O Novo Desenrola Brasil, programa criado pelo governo federal para estimular a renegociação de dívidas e reduzir a inadimplência, já alcançou mais de 6 milhões de pessoas e famílias nos primeiros dias de operação, segundo informou nesta terça-feira 9, o ministro da Fazenda, Dario Durigan.
A iniciativa, considerada uma das principais apostas do governo para ampliar o acesso ao crédito e melhorar a situação financeira de famílias endividadas, tem como público prioritário brasileiros de baixa e média renda, especialmente aqueles com renda mensal de até cinco salários mínimos e débitos bancários em atraso.

De acordo com o ministro, cerca de 4 milhões de pessoas tiveram suas dívidas quitadas ou regularizadas logo no início do programa, grande parte em razão da chamada “desnegativação” de consumidores que possuíam débitos de pequeno valor. “São pessoas com dívidas pequenas de até R$ 100”, afirmou Durigan.

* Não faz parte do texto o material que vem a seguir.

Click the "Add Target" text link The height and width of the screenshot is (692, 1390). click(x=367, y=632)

Segundo dados apresentados pelo Ministério da Fazenda, aproximadamente 4 milhões de brasileiros estavam com restrições de crédito em razão dessas dívidas de baixo valor. A regularização permitiu a retirada dos registros negativos e o retorno dessas pessoas ao mercado formal de crédito.
O programa também registra adesão expressiva entre consumidores que optaram pela quitação imediata dos débitos. Segundo o ministro, cerca de 1,1 milhão de pessoas já liquidaram suas pendências financeiras à vista. “Essas pessoas limparam o nome e estão novamente aptas a consumir”, destacou.

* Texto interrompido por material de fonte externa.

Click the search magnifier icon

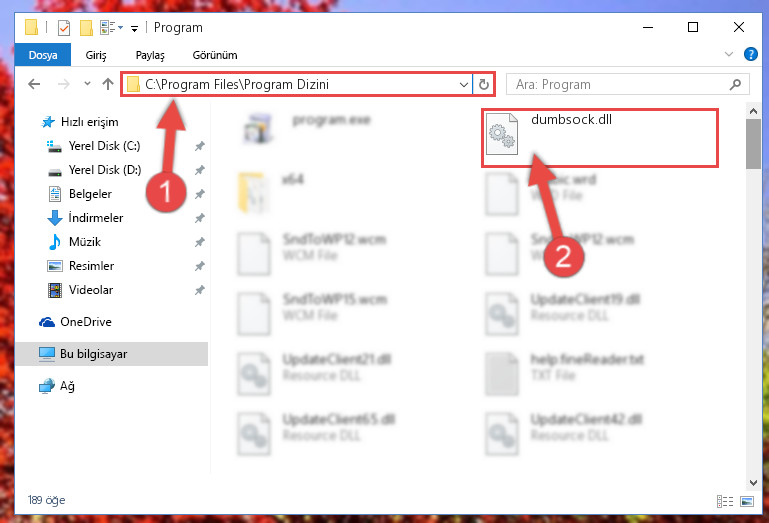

A renegociação ocorre em condições consideradas mais vantajosas do que as normalmente encontradas no mercado. Entre os principais atrativos estão descontos que podem chegar a 90% sobre o valor original da dívida, juros limitados a aproximadamente 1,99% ao mês e possibilidade de parcelamento em até 48 meses.
O programa também prevê mecanismos adicionais para facilitar a recuperação financeira dos participantes. Entre eles está a utilização de parte dos recursos do Fundo de Garantia do Tempo de Serviço (FGTS) para abatimento de débitos e a retirada de registros negativos relacionados a dívidas de menor valor.
A expectativa do governo é que a iniciativa contribua para reduzir os índices de inadimplência, ampliar o acesso ao crédito e estimular o consumo das famílias em um momento de desaceleração econômica e elevado custo do financiamento.
Durigan reconheceu que o nível dos juros continua sendo um dos principais desafios para consumidores e empresas no país. No entanto, afirmou que o programa busca minimizar parte dos efeitos desse cenário sobre as famílias mais endividadas.
O ministro também rejeitou a avaliação de que o patamar elevado das taxas de juros decorra de desequilíbrios fiscais provocados pelo governo federal. Segundo ele, fatores externos têm exercido influência relevante sobre o comportamento da economia e dos mercados financeiros internacionais.
“Eles decorrem de desarranjos causados, em grande parte, pela guerra dos EUA e de Israel contra o Irã”, afirmou. Durigan argumentou que o cenário geopolítico tem pressionado preços internacionais e ampliado incertezas econômicas, exigindo medidas compensatórias por parte do governo.
Entre essas ações, citou mecanismos de subvenção de preços, como os adotados para combustíveis, com o objetivo de reduzir impactos sobre consumidores e sobre a inflação doméstica. Ao comentar a situação das contas públicas, o ministro reafirmou o compromisso da equipe econômica com as metas fiscais estabelecidas para os próximos anos. “Nossas metas serão cumpridas”, declarou.
O Novo Desenrola tem duração prevista até 2 de agosto e integra o conjunto de iniciativas do governo voltadas à ampliação do crédito, ao fortalecimento do consumo e à recuperação financeira das famílias.
A avaliação da Fazenda é que o elevado número de adesões registrado nos primeiros dias demonstra uma demanda reprimida por mecanismos de renegociação mais acessíveis, especialmente entre consumidores que enfrentavam dificuldades para regularizar débitos em um ambiente de juros elevados.
Para o governo, além de aliviar o orçamento das famílias, a redução da inadimplência pode contribuir para melhorar as condições de concessão de crédito no médio prazo, ampliando a capacidade de consumo e impulsionando a atividade econômica.